One might think that sophisticated threat actors prefer sophisticated techniques. On the contrary, although a sophisticated adversary may have the capability to pull off a complicated attack, most people are surprised to learn that the majority of breaches still rely on stolen credentials. It is far easier to steal credentials and use them for covert activities than it is to locate a zero-day vulnerability in an external-facing system. And attackers will take the easiest path to achieve their objectives.
Stolen credentials provide many advantages in the attack lifecycle. Effectiveness goes up, and the risk of getting caught goes down. An attacker doesn’t have to spend as much time getting past security countermeasures designed to stop intruders. The attack does not require getting malware into the environment or finding a way to execute it. The adversary simply uses the stolen credentials to take on the appearance of a trusted user, which reduces the risk of getting caught.
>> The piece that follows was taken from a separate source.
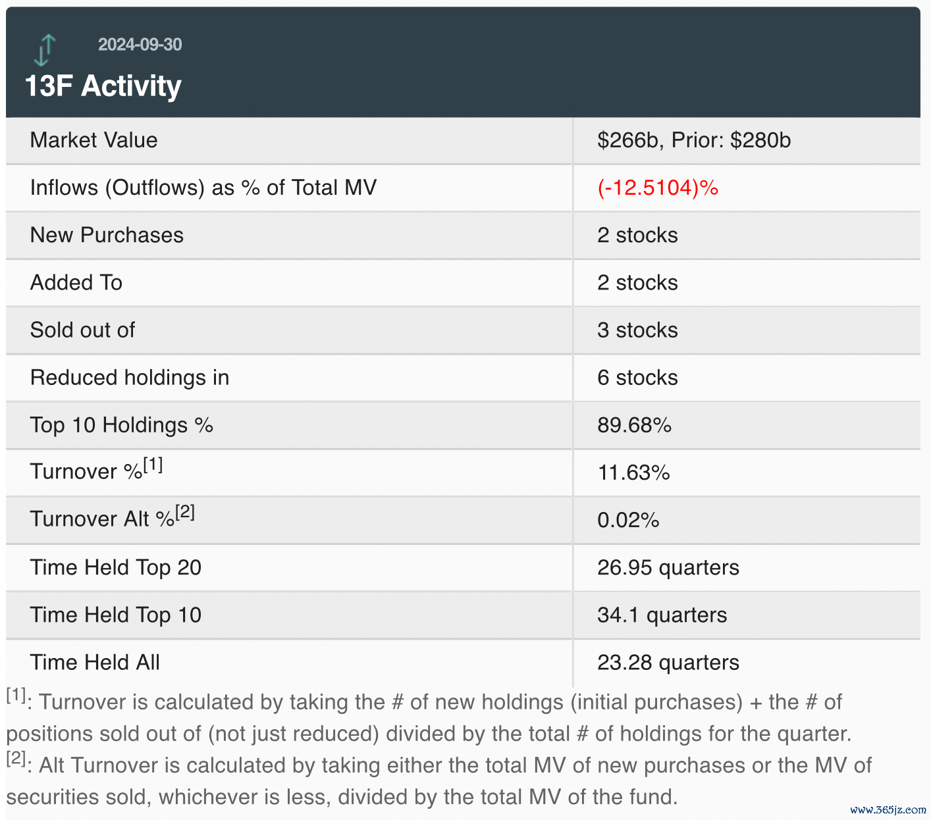Click the 23.28 quarters Time Held All value

click(668, 662)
There is no shortage of advice on what to do about password risks, but to date most of them have focused on a problem space that bears little resemblance to the targeted attack. The advice to use filtering solutions to stop malicious links to credential phishing sites in email presumes that a security team knows the link is malicious before the user clicks. It also presumes that the link is coming via email. In a targeted credential phishing attack, one cannot assume either to be true, for there are many ways to cloak a site’s true nature, and many ways to get a link to the victim other than email.
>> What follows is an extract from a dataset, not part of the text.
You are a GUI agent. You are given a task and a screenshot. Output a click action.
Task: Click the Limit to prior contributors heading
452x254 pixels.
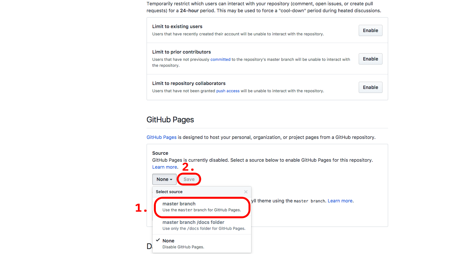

The common practice of using multi-factor authentication to address the threat of stolen passwords is a good idea but hard to implement at enterprise scale. In most cases, organizations have a hard time trying to deploy multi-factor authentication across their application landscape. Political issues crop up when the security teams ask the application owners to make changes to their authentication methods. Application owners care about uptime and functionality, and it can be a hard sell to get them to add more security. Technological issues crop up when dealing with the myriad of resources that use passwords, many of which have little support for third-party authentication servers or plugins.
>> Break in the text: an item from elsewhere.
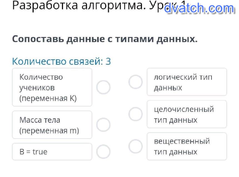Click the логический тип данных card
Image resolution: width=239 pixels, height=177 pixels.
187,82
In PAN-OS 8.0, we’re pleased to announce new features that help organizations prevent the attacker’s ability to use stolen credentials. These new capabilities layer into the Next-Generation Security Platform, making it difficult to steal and use credentials in a successful attack. One of the new innovations that we’ve added to the platform is to stop the leakage of credentials to an unauthorized website. This is because in-line inspection of network traffic by the platform makes it possible to implement policies that restrict the sites to which users can submit their corporate credentials. These measures are important, for they act as the safety net to stop credentials from being submitted to credential phishing sites, including sites that have never been seen before.
In addition, the platform goes a step further to disrupt an attacker’s ability to use a set of stolen credentials to access critical applications. Our next-generation firewall enforces multi-factor authentication policy in the network, thus keeping the adversary away from any interaction with the application at all. This is a revolutionary approach to multi-factor authentication, for it strengthens security without having to make direct changes to the application itself, thus making implementation easier without the pain that can derail pervasive enforcement of multi-factor authentication policy.
Both of these key technologies help organizations prevent targeted credential phishing and the use of stolen credentials for lateral movement.